And I want to know because some of these stories are without question some of the most important--the most worth thinking about--in the science fiction canon. Oh, some of them have undeniably dated. The central image to which 'A Momentary Taste of Being' builds, for example, is striking, but it's also absurd; it's hard to read it with a modern eye, and impossible to imagine a modern writer carrying the same idea off with a straight face, except possibly at a much shorter length. But for the most part, even the ways in which the stories have dated are interesting. You can see science fiction changing before your eyes, as you read, from the pulps to the new wave. The conflict is almost literal in stories like 'And So On, And So On', and 'Houston, Houston, Do You Read?' but the threads are there throughout, even in the devastating critique of exogamy embedded in 'And I Awoke And Found Me Here on the Cold Hill's Side.'
Of course, this is not primarily science fiction about science fiction. In fact, the extent to which Tiptree used classic sf ideas was a surprise to me. I bought the reissued Her Smoke Rose Up Forever at the end of 2004 and had, until recently, only read four stories from it, and they hadn't been representative. (I wasn't going so slowly because I didn't want to read the book, but because I was reluctant to have read the book. Either the stories couldn't possibly live up to the hype (although just about every time I read one it turned out to be very good), or they would, and then I wouldn't have the book to look forward to any more.) They were, for want of a better phrase, respectable science fiction. Stories like 'The Women Men Don't See', 'The Screwfly Solution', 'The Last Flight of Doctor Ain'--set in the world, focusing on human reactions in the more-or-less here and now.

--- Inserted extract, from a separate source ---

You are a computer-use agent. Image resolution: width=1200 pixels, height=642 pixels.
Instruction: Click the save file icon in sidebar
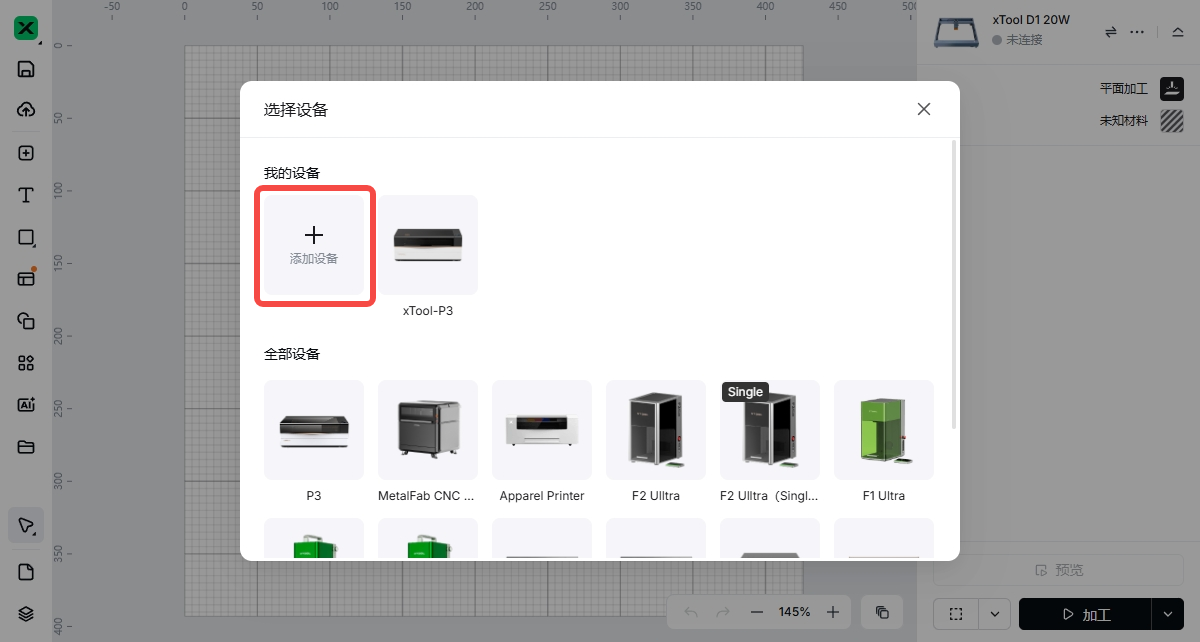27,69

Half the stories in this collection, though, while not as outright bizarre as 'A Momentary Taste of Being', are about as brazenly science fictional as you could ask for. I think I was most surprised by the number of stories with an almost Stapledonian perspective, skipping across time like stones across water; and though 'She Waits For All Men Born' didn't do a lot for me, I suspect the final, vivd images of 'The Man Who Walked Home' and 'Her Smoke Rose Up Forever' (the future folding down into the present) will be with me for a while yet. And there are stories told completely from an alien perspective, too: 'Love Is The Plan The Plan Is Death' with its excitable, oblivious narrator, hurtling towards his end; and, more succesfully, 'We Who Stole The Dream', which flirts with parable and allegory without ever committing to either.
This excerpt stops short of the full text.